Text section:

----------------

Employment data on Friday showed the U.S. economy created fewer jobs than expected in April, raising speculation about the Federal Reserve's next moves.
The non-farm payrolls report showed that non-farm payrolls increased by 175,000 in April, down from a revised 315,000 in March. The figure was also below the expected 238,000 and the median estimate of 243,000.
Additionally, the unemployment rate in April was reported at 3.9%, a slight increase from the 3.8% recorded in the previous month.
After the data came out, financial experts at Bank of America told clients that there were signs that the accelerating pace of hiring may be slowing.
In our view, this slowdown in job creation is not necessarily a negative sign for the economy. As employment in sectors that require close personal interaction returns to pre-pandemic levels, it is natural for job growth to decline, regardless of whether monetary policy is tight or not.
Bank of America still expects the first rate cut to occur in December, followed by four subsequent 0.25 percentage point cuts in 2025. They expect the final rate to settle between 3.5% and 3.75% by mid-2026.

----------------

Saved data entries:
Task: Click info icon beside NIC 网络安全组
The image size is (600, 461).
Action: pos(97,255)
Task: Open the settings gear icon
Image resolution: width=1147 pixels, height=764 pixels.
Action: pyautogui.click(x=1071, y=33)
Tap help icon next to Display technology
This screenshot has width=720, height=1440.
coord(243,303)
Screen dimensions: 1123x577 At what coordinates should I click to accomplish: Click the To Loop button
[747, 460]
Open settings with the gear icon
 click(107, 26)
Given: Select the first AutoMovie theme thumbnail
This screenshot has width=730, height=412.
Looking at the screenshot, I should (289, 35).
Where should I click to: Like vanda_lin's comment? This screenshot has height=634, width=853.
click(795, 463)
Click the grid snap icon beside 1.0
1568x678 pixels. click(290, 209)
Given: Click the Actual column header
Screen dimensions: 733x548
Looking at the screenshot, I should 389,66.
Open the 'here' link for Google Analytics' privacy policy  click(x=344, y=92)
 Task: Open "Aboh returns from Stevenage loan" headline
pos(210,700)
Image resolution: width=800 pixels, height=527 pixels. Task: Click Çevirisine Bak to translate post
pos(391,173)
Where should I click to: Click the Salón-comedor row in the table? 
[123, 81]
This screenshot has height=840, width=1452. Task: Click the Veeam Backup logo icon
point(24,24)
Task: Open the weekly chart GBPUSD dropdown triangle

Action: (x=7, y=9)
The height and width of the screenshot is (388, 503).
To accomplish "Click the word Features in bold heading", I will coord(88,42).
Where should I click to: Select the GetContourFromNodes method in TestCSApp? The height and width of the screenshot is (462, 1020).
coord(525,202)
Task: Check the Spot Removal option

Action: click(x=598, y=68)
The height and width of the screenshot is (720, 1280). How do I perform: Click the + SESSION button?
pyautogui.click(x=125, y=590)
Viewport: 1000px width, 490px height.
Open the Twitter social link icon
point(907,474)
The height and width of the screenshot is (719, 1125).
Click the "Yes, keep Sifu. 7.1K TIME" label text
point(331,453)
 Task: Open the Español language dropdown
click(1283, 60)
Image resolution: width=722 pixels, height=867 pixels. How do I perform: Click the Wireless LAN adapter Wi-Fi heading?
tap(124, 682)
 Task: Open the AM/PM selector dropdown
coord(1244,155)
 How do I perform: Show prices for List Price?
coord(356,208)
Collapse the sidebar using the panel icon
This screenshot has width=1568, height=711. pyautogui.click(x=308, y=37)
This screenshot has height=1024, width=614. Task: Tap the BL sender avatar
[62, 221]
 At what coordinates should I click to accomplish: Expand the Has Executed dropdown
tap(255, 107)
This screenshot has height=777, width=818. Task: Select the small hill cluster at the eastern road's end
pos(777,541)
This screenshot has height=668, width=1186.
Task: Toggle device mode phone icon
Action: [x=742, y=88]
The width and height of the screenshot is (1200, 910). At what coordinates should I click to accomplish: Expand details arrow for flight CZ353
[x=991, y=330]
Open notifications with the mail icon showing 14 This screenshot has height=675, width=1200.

----------------

The task:
Print the complete article on the April jobs numbers, word for word. Draw only on the article on the April jobs numbers.

Solution:
Employment data on Friday showed the U.S. economy created fewer jobs than expected in April, raising speculation about the Federal Reserve's next moves.
The non-farm payrolls report showed that non-farm payrolls increased by 175,000 in April, down from a revised 315,000 in March. The figure was also below the expected 238,000 and the median estimate of 243,000.
Additionally, the unemployment rate in April was reported at 3.9%, a slight increase from the 3.8% recorded in the previous month.
After the data came out, financial experts at Bank of America told clients that there were signs that the accelerating pace of hiring may be slowing.
In our view, this slowdown in job creation is not necessarily a negative sign for the economy. As employment in sectors that require close personal interaction returns to pre-pandemic levels, it is natural for job growth to decline, regardless of whether monetary policy is tight or not.
Bank of America still expects the first rate cut to occur in December, followed by four subsequent 0.25 percentage point cuts in 2025. They expect the final rate to settle between 3.5% and 3.75% by mid-2026.